Hugging Face의 가짜 OpenAI 리포지토리, 24.4만 건의 다운로드를 통해 데이터 탈취

Hugging Face AI 플랫폼에서 OpenAI의 프라이버시 도구를 사칭한 사기성 리포지토리가 18시간 만에 24.4만 건의 다운로드를 기록하며, 개발자 인증 정보와 암호화폐 지갑을 탈취하는 정보 절취형 악성코드를 유포했습니다.

해당 캠페인을 발견한 AI 보안 업체 히든레이어(HiddenLayer)는 보고서를 통해 "이 리포지토리는 OpenAI의 공식 Privacy Filter 릴리스를 타이포스쿼팅(typosquatting)했으며, 모델 카드를 거의 그대로 복사했다"고 밝혔습니다.

Open-OSS/privacy-filter라는 이름의 이 가짜 리포지토리는 수백 개의 자동화된 봇 계정을 사용해 '좋아요' 수를 667개로 부풀려 트렌드 1위에 올랐습니다. 포함된 loader.py 스크립트는 6단계 공격을 시작하여, 최종적으로 브라우저 비밀번호, 디스코드 토큰, SSH 키를 수집하는 Rust 기반의 정보 절취기를 설치했습니다.

이번 사건은 공격자가 오픈 소스 플랫폼의 신뢰 기반 특성을 악용할 수 있는 AI 공급망의 치명적인 취약성을 여실히 보여줍니다. 인기 모델을 사칭하고 사회적 증거를 조작함으로써 개발자 커뮤니티 자체를 악성코드 유포 네트워크로 전환할 수 있으며, 이는 기업 및 개인 프로젝트 깊숙이 보안 위험을 심어놓을 위협이 됩니다.

악성코드 작동 방식

이번 공격은 은폐와 효율성을 위해 설계된 다단계 프로세스로 진행되었습니다. 사용자가 초기 파이썬 스크립트를 실행하면 사용자에게는 아무런 징후가 보이지 않는 상태에서 일련의 작업이 수행됩니다. 스크립트는 먼저 정상적인 프로그램처럼 보이기 위해 가짜 모델 로딩 출력을 표시하는 동시에 배경에서 보안 검사를 비활성화합니다.

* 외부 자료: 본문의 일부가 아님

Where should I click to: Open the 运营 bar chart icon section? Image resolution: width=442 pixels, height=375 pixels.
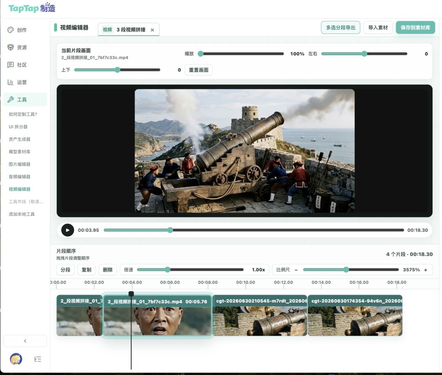[x=10, y=82]
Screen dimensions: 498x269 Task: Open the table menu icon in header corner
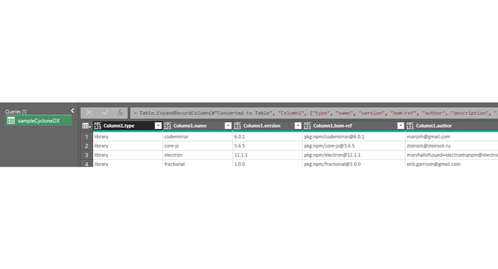(86, 126)
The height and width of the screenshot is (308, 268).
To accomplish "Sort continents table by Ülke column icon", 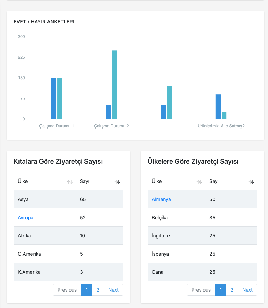I will pos(70,182).
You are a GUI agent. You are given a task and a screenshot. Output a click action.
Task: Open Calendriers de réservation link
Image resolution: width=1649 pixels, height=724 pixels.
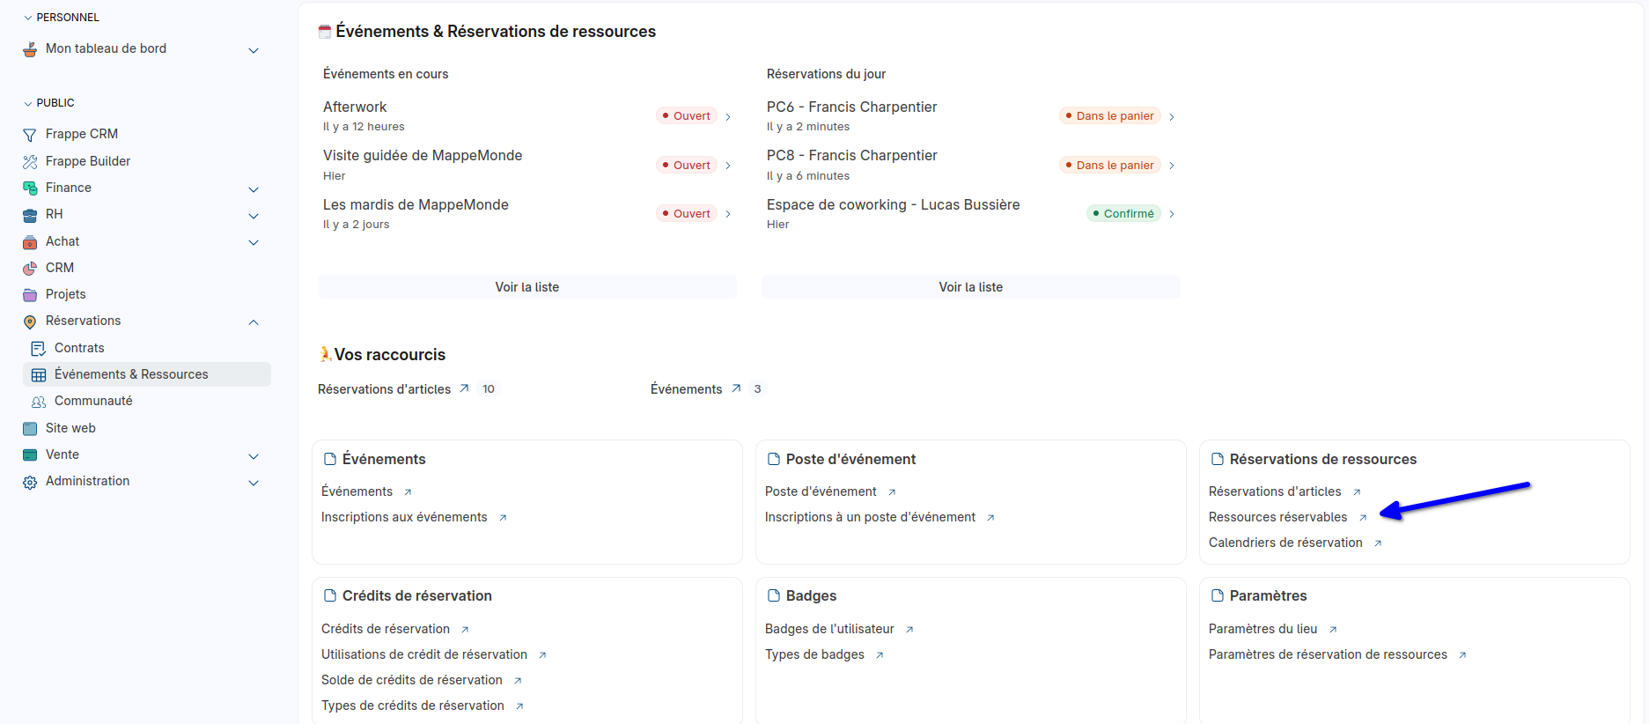(1285, 543)
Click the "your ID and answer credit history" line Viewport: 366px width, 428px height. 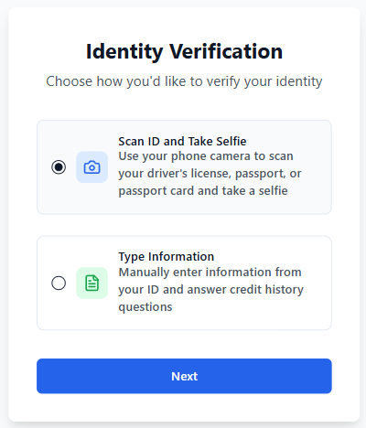click(x=211, y=289)
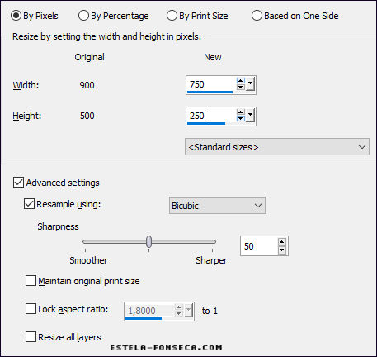Image resolution: width=377 pixels, height=357 pixels.
Task: Enable Maintain original print size
Action: coord(31,281)
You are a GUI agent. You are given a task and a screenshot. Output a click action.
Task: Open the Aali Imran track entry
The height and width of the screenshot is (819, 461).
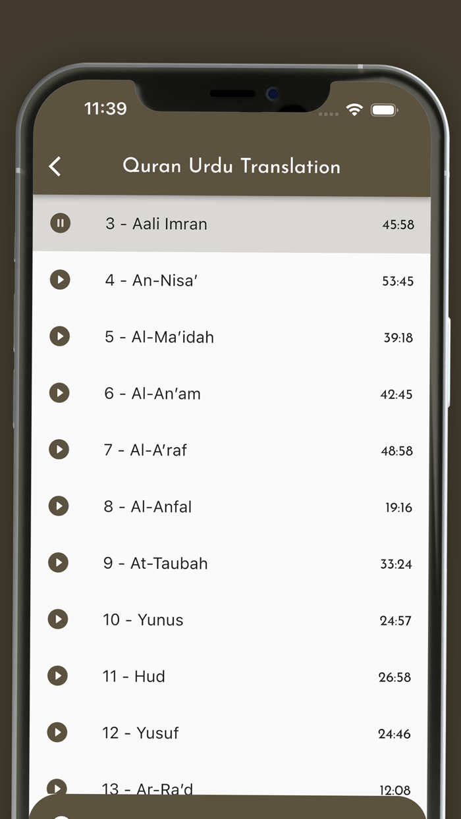coord(156,224)
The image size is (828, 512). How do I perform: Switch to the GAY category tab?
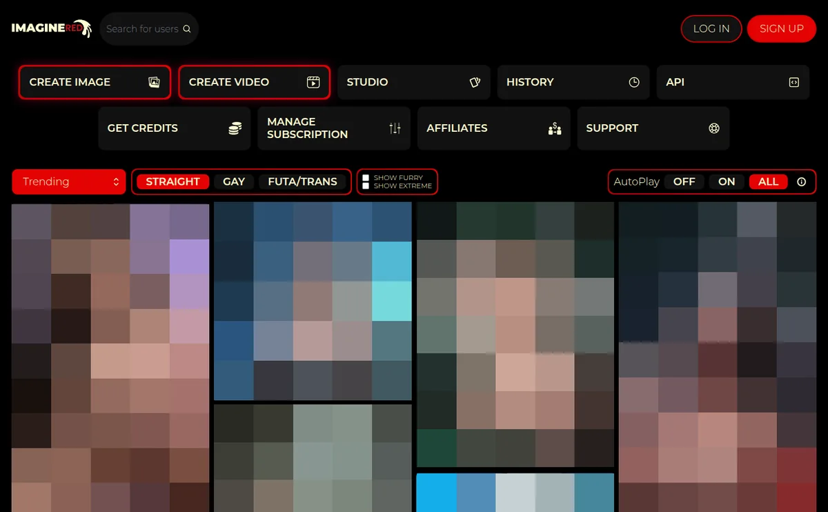pyautogui.click(x=234, y=181)
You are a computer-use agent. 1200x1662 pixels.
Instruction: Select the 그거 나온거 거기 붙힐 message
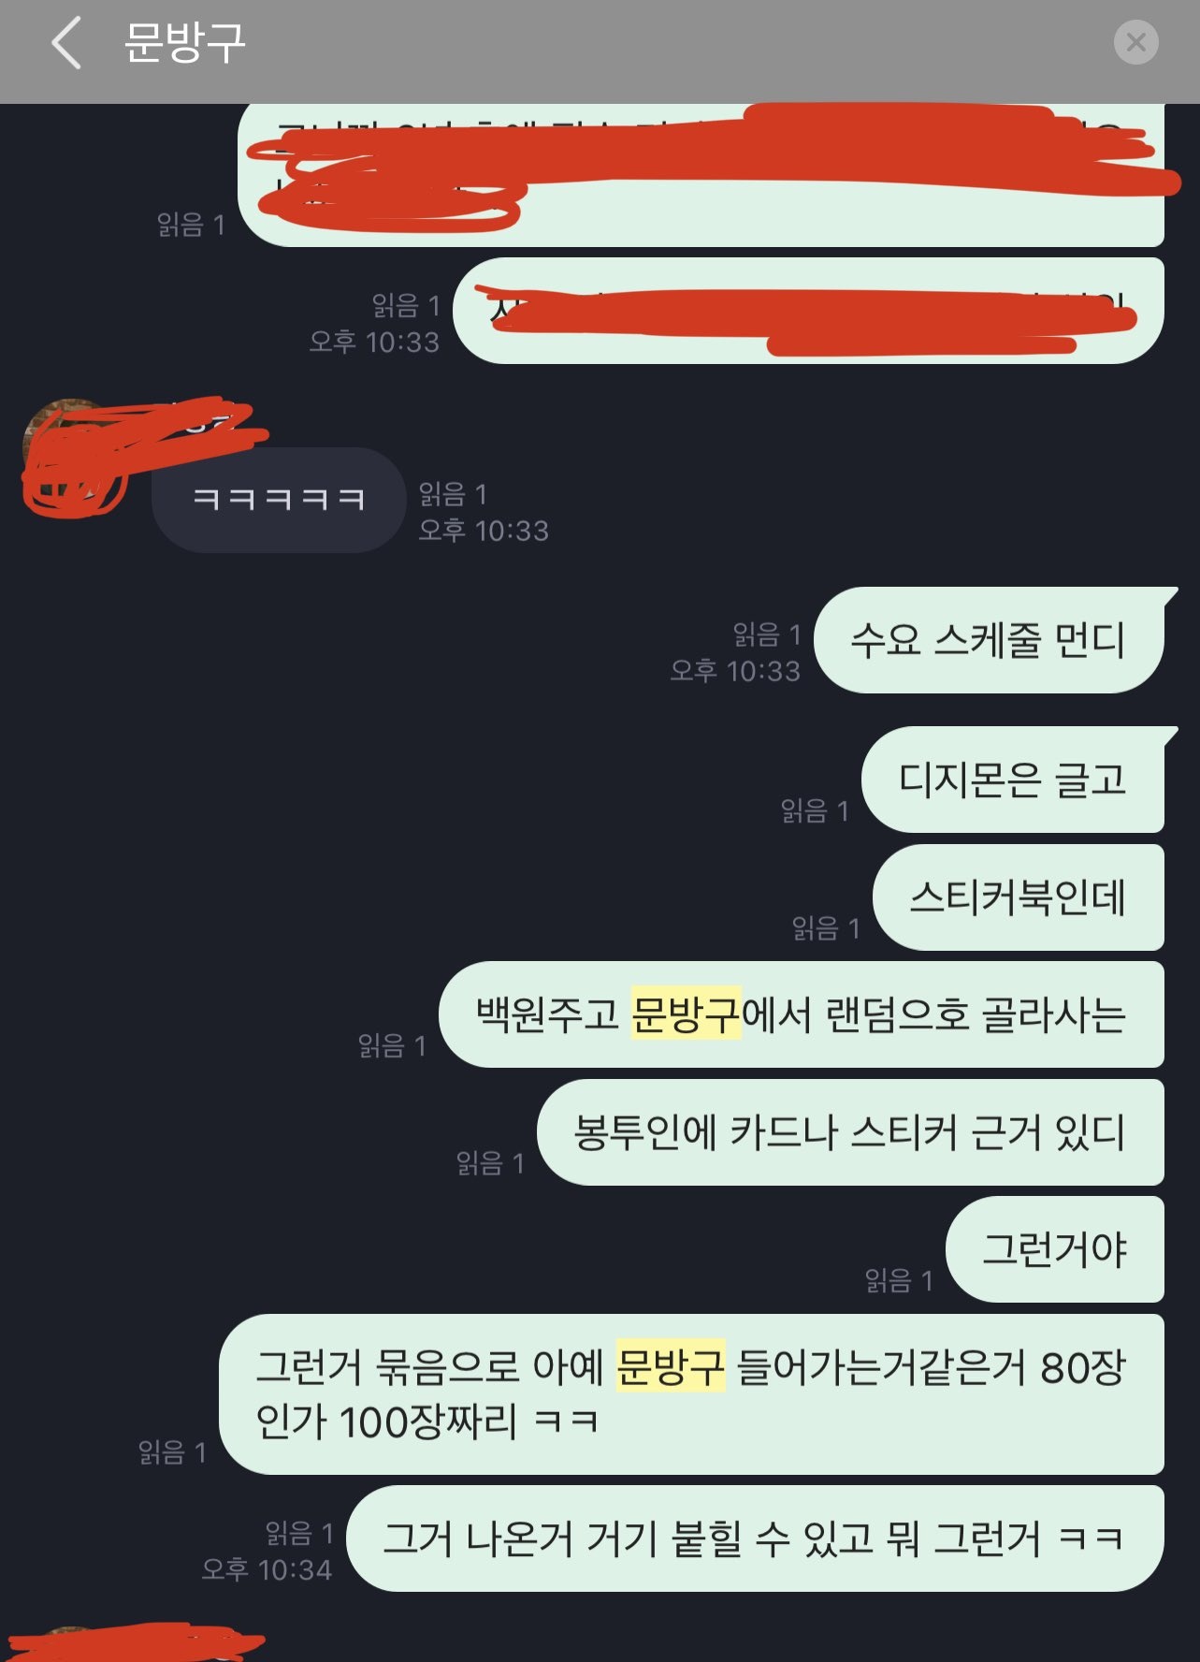[755, 1538]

그 다음, 공격자가 리포지토리 자체를 수정하지 않고도 페이로드를 업데이트할 수 있도록 공개 JSON 게시 사이트에서 인코딩된 명령을 가져옵니다. 이 명령은 파워셸(PowerShell)로 전달되어 블록체인 분석 서비스를 흉내 낸 api.eth-fastscan.org 도메인에서 두 번째 스크립트를 다운로드합니다. 이 두 번째 스크립트가 최종 페이로드인 Rust로 작성된 커스텀 정보 절취기를 다운로드합니다. 탐지를 피하기 위해 악성코드는 실행 전 자신을 윈도우 디펜더(Windows Defender) 예외 목록에 추가하고, 실행 직후 스스로 삭제되는 예약된 작업을 통해 높은 권한으로 실행되었습니다.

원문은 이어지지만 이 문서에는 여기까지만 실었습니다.